With this translation, Daniel Mendelsohn brings the great epic to vividly poetic new life. Widely known for his essays on classical literature and culture in The New Yorker and many other publications, Mendelsohn gives us a line-for-line rendering of The Odyssey that is both engrossing as poetry and true to its source. Rejecting the streamlining and modernizing approach of many recent translations, he artfully reproduces the epic's formal qualities and thereby restores to Homer's masterwork its archaic grandeur.
The result is the richest, most ample, most precise and most musical Odyssey in English. Supported by an extensive introduction and the fullest notes and commentary currently available, Mendelsohn's Odyssey is poised to become the authoritative version of this masterpiece.
A magnificent feat of translation, hailed by classicists and poets alike as a "momentous achievement," "thrilling," "rich and rhythmical," "superb," "mesmerizing," "searingly faithful - yet absolutely original."

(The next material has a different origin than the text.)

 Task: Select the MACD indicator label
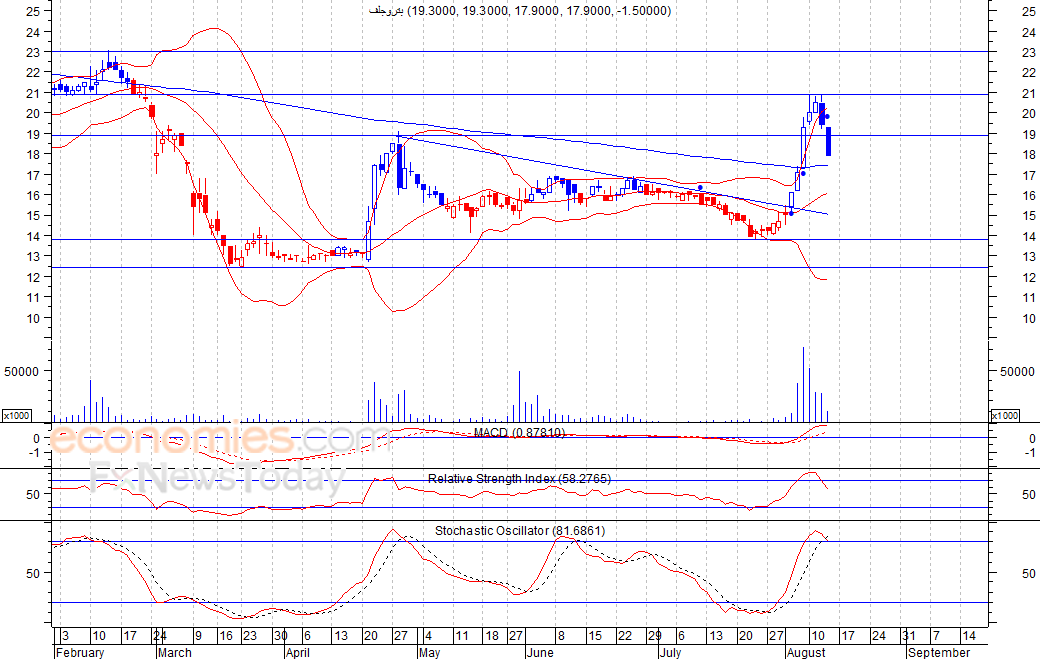pyautogui.click(x=519, y=432)
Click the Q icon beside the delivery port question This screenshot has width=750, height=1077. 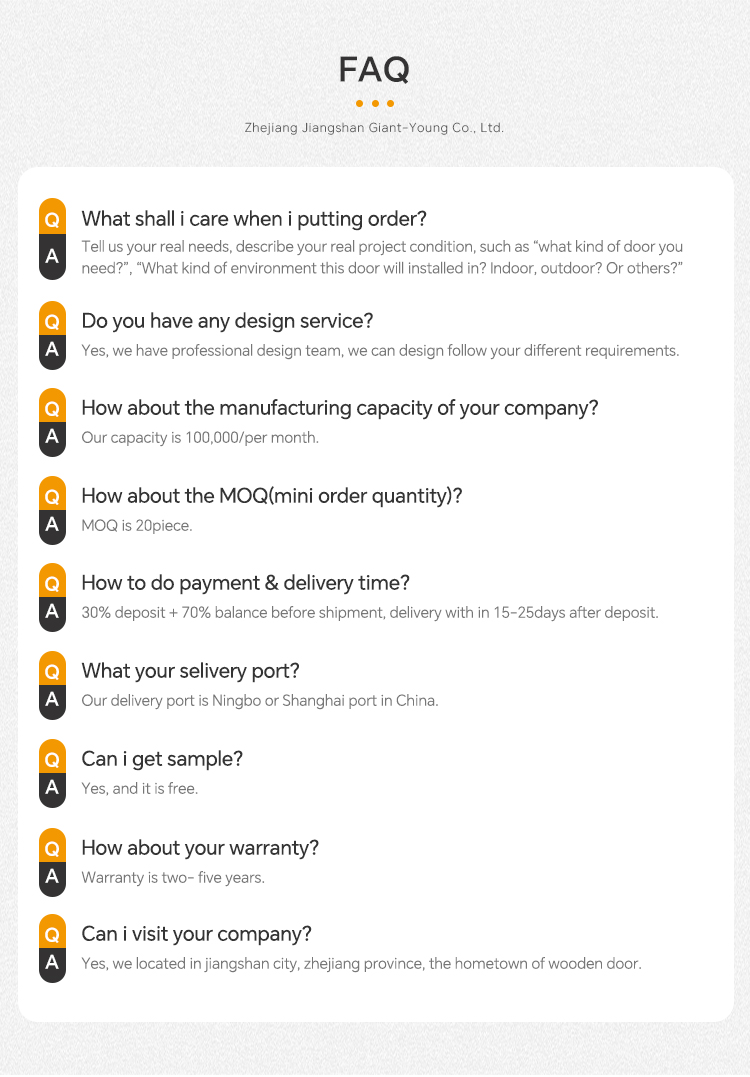52,671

Daniel Mendelsohn , an award-winning author, critic, and translator, is a longtime contributor to The New Yorker and The New York Review of Books, where he is editor-at-large. His books include the international bestsellers An Odyssey: A Father, a Son, and an Epic, an NPR and Kirkus Best Book of the Year; The Lost: A Search for Six of Six Million, winner of the National Jewish Book Award and the National Book Critics Circle Award; as well as a translation of the complete poems of C.P. Cavafy, hailed by The New York Times as "a work of art." His honors include the Prix Medicis in France and the Premio Malaparte, Italy's highest honor for foreign writers. He is currently the Charles Ranlett Flint Professor of Humanities at Bard College.
Max Gabrielson has taught Latin and Ancient Greek at Wilton High School for twenty-five years. He holds a bachelor’s and a master’s degree in classics and is a former Deputy Attorney General for the state of NJ, where he served as a civil litigator for a decade before returning to teaching. In 2010 he received the award for Excellence in Precollegiate Teaching by the American Philological Association (now the Society for Classical Studies). He has twice been commended by the U.S. Secretary of Education for excellence in teaching and twice recognized by the University of Chicago as an outstanding educator. He is currently looking forward to participating in a five week summer study program at the American Academy in Rome.
Elm Street Books will sell copies of Daniel Mendelsohn's books, which he will sign after the program. A portion of the proceeds goes to Wilton Library.